──────── DATA FOR THIS TASK ────────
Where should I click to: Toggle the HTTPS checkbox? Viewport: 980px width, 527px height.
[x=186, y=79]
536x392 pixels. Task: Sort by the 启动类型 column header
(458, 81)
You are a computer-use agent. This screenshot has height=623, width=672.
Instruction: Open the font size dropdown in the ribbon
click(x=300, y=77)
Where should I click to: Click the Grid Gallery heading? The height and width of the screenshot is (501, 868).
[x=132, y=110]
────────
:: WORK REQUIRED ::
All of the entries above must be quoted exactly.

:: SOLUTION FOR THIS PROBLEM ::
Where should I click to: Toggle the HTTPS checkbox? Viewport: 980px width, 527px height.
[x=186, y=79]
536x392 pixels. Task: Sort by the 启动类型 column header
(458, 81)
You are a computer-use agent. This screenshot has height=623, width=672.
Instruction: Open the font size dropdown in the ribbon
click(x=300, y=77)
Where should I click to: Click the Grid Gallery heading? The height and width of the screenshot is (501, 868).
[x=132, y=110]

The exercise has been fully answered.